The Islamic State group claimed a deadly gun assault against a military parade in the city of Ahvaz in southwestern Iran on Saturday, its second major attack in the Islamic Republic in 15 months.
Compared to regional peers, Iran has suffered only sporadic attacks in recent years. But a number of groups represent a threat to the Shiite powerhouse, including Kurdish separatists and Sunni extremists.
Tehran regularly accuses Saudi Arabia and the US of supporting anti-Iranian “terrorists”.
The Islamic State Group
An attack early on September 22 in Ahvaz kills at least 29 and wounds scores of people, according to Arabic language state TV al-Alam. Women and children are among the dead, as people gathered to mark the anniversary of the start of the 1980-1988 war with Iraq.
The deadly gun assault is claimed by IS on its propaganda agency Amaq, but Iran’s Foreign Minister Mohammad Javad Zarif blames “terrorists recruited, trained, armed & paid by a foreign regime”. He holds the US accountable.

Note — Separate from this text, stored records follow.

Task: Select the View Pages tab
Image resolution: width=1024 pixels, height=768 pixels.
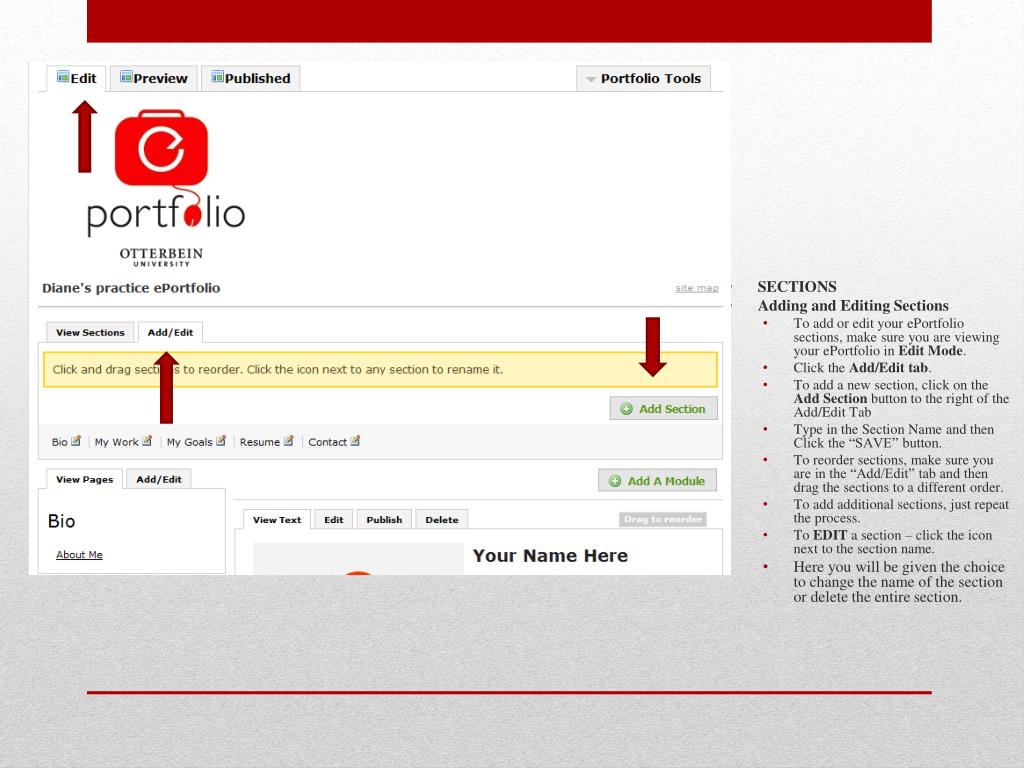Action: 83,479
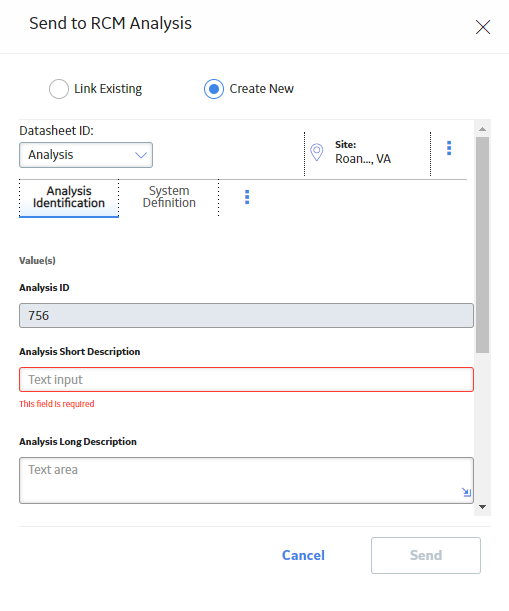Click the Datasheet ID dropdown chevron
This screenshot has width=509, height=611.
[141, 155]
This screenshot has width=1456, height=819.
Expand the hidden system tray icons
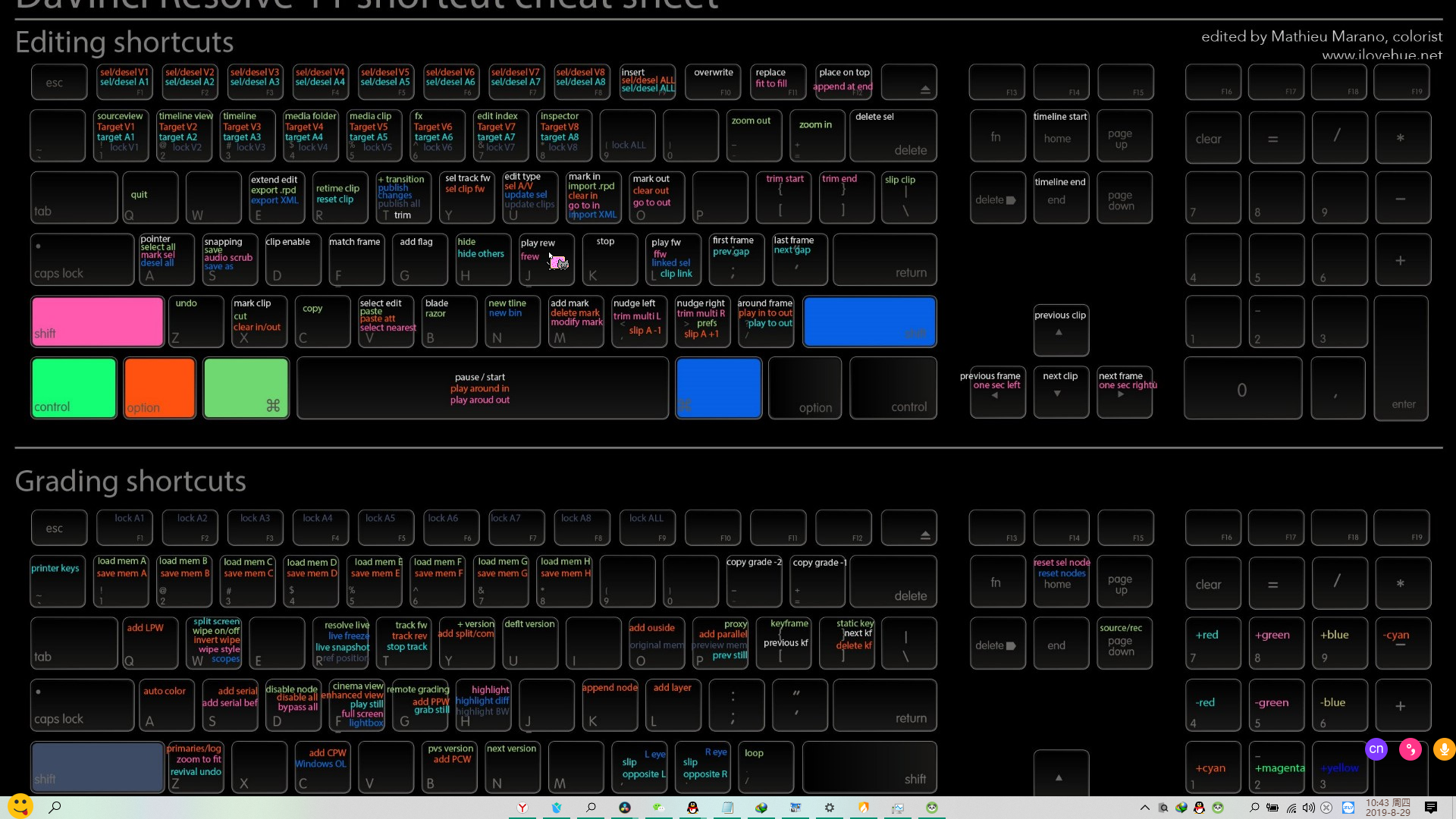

Ahvaz lies in Khuzestan, a province bordering Iraq that has a large ethnic Arab community and has seen separatist violence in the past.
IS claimed its first attack in Iran on June 7, 2017, when gunmen and suicide bombers hit the parliament in Tehran and the shrine of revolutionary leader Ayatollah Ruhollah Khomeini, killing 17 people and injuring dozens.
In a video released in March 2017, the jihadists threatened to retaliate against Iran for its military and logistical support to the Syrian and Iraqi governments, as Damascus and Baghdad battled IS insurgencies. The jihadists said they wanted to conquer Iran to “return it to the Sunni Muslim nation” and to provoke a Shiite bloodbath.
Jundallah (Soldiers of God)
This extremist Sunni group began a bloody rebellion against the Islamic republic in 2000. It draws on support from the Baluch ethnic group, which has a major presence in Sistan-Baluchistan province, bordering Pakistan and Afghanistan. The group has rear bases in both countries.
Tehran has long alleged Jundallah received training from the American, British and Israeli intelligence services. It also accuses Pakistan of supporting the group.
– December 15, 2010: Jundallah claims a suicide attack against Shiites celebrating Ashura in Chabahar in southeastern Iran. 34 are killed and more than 80 wounded.
– July 15, 2010: Twin suicide bombings in a crowded Shiite mosque in Zahedan, capital of Sistan-Baluchistan, kill at least 28 people and wound more than 250. The attacks, targeting members of Iran’s elite Revolutionary Guards, are claimed by Jundallah.
– October 18, 2009: Jundallah kill 42 people including several Revolutionary Guard officers in Pishin, a city close to the Pakistan border. The suicide attack targets a meeting between commanders and tribal leaders called to enhance co-operation between Sunnis and Shiites.
– May 28, 2009: 25 people are killed and 125 wounded in a suicide bombing at the Amir al-Momenin Shiite mosque in Zahedan. The attack is blamed on Jundallah.
– February 14, 2007: A car bomb attack against a bus in Sistan-Baluchistan kills 13 and wounds 29.
Iranian authorities have blamed “counter-revolutionary” groups based in northeastern Iraq for several attacks, particularly the Kurdistan Democratic Party of Iran and the Party of Free Life of Kurdistan.
– July 20, 2018: at least 10 Revolutionary Guards are killed in an attack led by insurgents against a base in the village of Dari, in the Marivan district of Iran’s northwestern Kurdistan region. The attack is not claimed.
– September 22, 2010: 12 people are killed and 81 wounded by a bomb explosion during a military parade in Mahabad, a city with a large Kurdish population in Western Azerbaijan province, bordering Iraq and Turkey.
Most of the victims are women and children watching a parade commemorating the 30th anniversary of the outbreak of the Iran-Iraq war. Iran blames “counter-revolutionary elements”.
After the attacks in Tehran on June 7, 2017, Iran ramped up anti-militant operations across the country, targeting northwestern regions, the Iraqi borderlands and the Kurdish minority.